We assessed heterogeneity with the I2 index that quantifies the degree of true heterogeneity (ie, between-study variability) rather than variability due to sampling error within studies; heterogeneity greater than or equal to 75% was considered high because this indicates that 3/4 of the total variability among effect sizes is caused by variation between studies, and this could lead to biased interpretation of results.[20,21] To reduce conceptual heterogeneity caused by population and outcome variations, we grouped studies into 3 categories based on the number of studies as well as considering the FDA approval in 2012 and the clinical guideline release in 2014:[22] 2004–2012, 2013–2014, and 2015–2017; then, we sorted them by key populations and non-MSM subgroups.

We conducted sensitivity analyses to assess bias. For studies reporting no PrEP use among study participants, we applied continuity correction and added 0.5 (half of an individual) to event and nonevent values to compute logit event rates.[23,24] To assess the bias caused by this strategy, we compared the estimated overall proportion for all identified studies to the proportion without studies with zero proportions.
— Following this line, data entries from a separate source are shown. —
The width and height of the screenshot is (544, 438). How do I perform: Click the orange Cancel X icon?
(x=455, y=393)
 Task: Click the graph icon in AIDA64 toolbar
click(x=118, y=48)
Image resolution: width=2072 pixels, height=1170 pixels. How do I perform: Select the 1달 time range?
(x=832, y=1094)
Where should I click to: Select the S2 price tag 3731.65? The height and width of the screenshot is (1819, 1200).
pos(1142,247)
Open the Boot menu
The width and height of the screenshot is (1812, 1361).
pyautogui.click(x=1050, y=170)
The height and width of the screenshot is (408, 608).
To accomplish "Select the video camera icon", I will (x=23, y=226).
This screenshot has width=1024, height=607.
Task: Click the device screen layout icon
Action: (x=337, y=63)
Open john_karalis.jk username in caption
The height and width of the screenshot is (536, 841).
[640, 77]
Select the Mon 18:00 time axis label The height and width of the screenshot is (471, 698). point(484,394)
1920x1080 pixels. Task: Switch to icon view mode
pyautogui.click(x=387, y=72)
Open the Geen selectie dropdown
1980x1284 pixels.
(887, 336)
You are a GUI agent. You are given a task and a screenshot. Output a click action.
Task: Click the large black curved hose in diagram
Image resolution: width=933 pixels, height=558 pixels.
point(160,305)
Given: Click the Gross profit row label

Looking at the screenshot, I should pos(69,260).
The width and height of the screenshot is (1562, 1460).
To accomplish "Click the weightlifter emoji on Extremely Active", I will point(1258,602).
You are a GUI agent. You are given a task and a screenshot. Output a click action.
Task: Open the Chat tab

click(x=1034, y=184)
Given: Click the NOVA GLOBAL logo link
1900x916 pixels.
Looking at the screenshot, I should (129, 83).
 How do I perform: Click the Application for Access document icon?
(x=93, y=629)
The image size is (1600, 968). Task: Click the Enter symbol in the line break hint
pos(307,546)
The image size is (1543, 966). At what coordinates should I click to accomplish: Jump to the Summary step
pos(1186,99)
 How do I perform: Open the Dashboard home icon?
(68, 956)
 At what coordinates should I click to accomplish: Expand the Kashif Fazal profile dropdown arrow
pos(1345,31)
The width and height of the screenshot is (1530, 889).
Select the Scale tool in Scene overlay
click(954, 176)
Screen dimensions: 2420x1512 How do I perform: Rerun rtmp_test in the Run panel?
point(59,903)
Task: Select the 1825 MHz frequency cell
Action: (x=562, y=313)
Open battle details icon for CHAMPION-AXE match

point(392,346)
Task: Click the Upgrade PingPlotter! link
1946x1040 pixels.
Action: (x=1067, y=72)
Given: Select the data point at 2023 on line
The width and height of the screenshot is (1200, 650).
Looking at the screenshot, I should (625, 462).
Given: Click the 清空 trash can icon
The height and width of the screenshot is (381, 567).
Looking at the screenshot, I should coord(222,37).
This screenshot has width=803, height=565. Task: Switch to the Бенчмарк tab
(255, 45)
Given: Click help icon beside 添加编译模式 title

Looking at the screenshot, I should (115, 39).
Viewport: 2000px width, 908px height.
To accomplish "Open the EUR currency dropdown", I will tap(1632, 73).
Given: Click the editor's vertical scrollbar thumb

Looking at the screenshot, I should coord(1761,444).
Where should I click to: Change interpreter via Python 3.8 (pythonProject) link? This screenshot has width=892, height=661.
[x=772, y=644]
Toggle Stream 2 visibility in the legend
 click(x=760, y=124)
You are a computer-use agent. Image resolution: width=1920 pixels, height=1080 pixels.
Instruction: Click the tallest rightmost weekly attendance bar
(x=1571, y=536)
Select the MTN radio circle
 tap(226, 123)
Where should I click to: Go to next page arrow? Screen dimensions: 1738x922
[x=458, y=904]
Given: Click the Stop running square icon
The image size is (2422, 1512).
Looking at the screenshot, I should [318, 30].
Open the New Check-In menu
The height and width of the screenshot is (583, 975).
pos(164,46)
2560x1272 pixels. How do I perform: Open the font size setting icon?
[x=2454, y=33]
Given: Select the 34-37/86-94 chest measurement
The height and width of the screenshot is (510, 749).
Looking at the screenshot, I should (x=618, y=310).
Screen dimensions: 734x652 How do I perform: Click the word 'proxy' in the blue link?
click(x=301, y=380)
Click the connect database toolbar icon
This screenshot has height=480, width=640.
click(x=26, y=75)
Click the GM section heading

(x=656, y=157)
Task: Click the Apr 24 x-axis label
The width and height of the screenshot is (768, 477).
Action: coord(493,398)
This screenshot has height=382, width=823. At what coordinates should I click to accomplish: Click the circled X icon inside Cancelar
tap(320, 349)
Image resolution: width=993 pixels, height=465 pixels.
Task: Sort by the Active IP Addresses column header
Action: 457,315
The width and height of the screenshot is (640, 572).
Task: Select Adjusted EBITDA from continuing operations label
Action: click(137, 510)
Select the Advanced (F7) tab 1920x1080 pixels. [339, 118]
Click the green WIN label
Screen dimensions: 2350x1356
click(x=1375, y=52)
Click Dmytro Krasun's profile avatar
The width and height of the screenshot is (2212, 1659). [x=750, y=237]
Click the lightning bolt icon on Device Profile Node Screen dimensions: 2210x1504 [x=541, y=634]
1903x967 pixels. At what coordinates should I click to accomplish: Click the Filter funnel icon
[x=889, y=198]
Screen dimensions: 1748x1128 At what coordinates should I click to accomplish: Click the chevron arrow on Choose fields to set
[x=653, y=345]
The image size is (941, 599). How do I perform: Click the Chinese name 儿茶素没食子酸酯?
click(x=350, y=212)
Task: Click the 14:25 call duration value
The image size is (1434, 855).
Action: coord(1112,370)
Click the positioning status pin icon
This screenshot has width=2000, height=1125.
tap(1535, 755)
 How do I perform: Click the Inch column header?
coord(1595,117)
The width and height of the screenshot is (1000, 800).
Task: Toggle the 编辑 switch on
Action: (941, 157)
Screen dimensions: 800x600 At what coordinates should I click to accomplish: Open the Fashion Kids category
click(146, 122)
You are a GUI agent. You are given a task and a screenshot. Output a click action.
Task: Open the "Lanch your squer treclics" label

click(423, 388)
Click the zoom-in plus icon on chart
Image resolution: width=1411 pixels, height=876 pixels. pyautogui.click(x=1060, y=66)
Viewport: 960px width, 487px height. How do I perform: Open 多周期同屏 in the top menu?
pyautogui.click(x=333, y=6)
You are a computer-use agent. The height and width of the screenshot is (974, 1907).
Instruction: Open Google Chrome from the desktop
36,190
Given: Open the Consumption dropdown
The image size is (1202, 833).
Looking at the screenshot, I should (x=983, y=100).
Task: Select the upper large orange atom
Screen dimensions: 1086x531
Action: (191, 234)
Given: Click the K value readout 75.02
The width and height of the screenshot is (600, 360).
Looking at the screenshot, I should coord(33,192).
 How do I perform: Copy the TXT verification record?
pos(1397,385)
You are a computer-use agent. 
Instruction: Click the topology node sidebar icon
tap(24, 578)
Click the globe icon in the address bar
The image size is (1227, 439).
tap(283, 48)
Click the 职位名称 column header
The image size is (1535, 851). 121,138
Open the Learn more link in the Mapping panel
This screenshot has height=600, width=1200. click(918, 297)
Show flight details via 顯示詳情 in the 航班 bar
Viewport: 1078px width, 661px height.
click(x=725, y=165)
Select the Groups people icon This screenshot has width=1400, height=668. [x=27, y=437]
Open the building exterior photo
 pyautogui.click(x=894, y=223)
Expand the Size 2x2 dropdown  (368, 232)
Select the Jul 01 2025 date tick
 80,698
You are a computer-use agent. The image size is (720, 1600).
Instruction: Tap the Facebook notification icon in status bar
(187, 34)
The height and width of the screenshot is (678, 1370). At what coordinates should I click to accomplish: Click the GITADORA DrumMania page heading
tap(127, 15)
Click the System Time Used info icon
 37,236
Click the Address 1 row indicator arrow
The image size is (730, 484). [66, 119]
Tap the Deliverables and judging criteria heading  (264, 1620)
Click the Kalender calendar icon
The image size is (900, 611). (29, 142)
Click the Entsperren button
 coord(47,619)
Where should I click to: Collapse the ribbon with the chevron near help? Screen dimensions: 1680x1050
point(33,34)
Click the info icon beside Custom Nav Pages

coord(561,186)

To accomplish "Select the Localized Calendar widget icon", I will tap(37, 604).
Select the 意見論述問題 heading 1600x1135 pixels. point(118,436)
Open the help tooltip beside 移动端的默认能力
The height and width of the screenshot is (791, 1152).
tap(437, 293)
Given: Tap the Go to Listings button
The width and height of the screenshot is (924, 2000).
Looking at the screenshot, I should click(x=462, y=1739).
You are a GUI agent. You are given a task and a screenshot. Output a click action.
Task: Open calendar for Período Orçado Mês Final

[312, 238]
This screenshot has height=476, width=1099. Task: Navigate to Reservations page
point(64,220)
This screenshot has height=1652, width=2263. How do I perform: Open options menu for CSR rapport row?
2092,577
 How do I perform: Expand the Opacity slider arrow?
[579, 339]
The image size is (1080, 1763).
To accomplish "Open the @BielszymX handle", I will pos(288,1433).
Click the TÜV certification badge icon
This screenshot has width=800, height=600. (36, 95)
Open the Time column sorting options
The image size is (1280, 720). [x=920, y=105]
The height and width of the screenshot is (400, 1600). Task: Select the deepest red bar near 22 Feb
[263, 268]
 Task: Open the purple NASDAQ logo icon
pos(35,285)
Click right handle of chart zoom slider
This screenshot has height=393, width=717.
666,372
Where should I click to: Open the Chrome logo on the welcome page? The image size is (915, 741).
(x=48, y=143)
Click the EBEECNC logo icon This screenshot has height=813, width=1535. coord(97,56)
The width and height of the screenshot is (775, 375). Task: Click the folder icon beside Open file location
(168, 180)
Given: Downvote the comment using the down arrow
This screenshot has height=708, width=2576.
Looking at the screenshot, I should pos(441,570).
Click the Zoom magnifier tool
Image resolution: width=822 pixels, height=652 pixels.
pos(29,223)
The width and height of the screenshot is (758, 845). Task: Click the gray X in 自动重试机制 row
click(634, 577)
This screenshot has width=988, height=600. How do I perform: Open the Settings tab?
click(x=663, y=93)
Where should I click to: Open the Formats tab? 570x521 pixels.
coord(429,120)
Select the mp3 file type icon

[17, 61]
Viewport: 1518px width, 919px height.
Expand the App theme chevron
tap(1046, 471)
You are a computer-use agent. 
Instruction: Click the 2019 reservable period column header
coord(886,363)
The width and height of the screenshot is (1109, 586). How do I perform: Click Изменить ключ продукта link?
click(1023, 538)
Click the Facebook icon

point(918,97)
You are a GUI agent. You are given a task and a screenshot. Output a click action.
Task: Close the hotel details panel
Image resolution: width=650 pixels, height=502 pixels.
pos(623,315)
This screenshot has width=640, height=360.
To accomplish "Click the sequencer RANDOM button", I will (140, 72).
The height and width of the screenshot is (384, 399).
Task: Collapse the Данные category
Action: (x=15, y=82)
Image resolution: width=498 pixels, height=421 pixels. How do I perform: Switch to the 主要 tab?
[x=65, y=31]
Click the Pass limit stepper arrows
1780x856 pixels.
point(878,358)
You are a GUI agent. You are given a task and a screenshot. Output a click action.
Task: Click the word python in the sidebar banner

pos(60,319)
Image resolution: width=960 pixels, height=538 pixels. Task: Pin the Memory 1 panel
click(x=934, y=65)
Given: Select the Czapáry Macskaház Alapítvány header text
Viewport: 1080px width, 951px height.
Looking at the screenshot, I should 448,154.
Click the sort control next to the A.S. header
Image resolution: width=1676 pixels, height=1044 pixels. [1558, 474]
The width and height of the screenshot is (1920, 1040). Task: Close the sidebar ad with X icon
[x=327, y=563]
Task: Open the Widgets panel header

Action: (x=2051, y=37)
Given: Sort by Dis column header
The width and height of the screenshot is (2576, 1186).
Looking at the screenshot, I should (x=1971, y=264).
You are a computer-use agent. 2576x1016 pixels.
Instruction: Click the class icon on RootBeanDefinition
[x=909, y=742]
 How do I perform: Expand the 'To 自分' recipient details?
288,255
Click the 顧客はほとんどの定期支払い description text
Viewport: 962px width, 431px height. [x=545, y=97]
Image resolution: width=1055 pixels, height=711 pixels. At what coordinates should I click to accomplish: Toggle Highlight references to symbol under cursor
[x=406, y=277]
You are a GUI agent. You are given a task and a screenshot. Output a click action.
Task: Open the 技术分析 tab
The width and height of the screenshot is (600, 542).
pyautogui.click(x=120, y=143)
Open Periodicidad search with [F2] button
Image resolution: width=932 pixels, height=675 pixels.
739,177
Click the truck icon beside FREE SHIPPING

To assess the stability of the results, we used fixed-effects models to present simple percentages in each category. We conducted multivariable logistic regression on the comparison of proportions between the overall MSM and non-MSM subgroups in recent years, excluding surveys reporting use in past 12 months (ie, including ever, current, and past 6-month use). To assess bias because of overlap between key populations (eg, black MSM), we also conducted sensitivity analyses comparing the estimated population for each key population strata with the proportions for each subgroup strata (eg, blacks strata vs. black MSM substrata).

All meta-analyses were conducted using Comprehensive Meta-Analysis Software Versions 2 and 3 (Biostat, Englewood, NJ). P values less than 0.05 and nonoverlap of 95% CI for OR were considered statistically significant.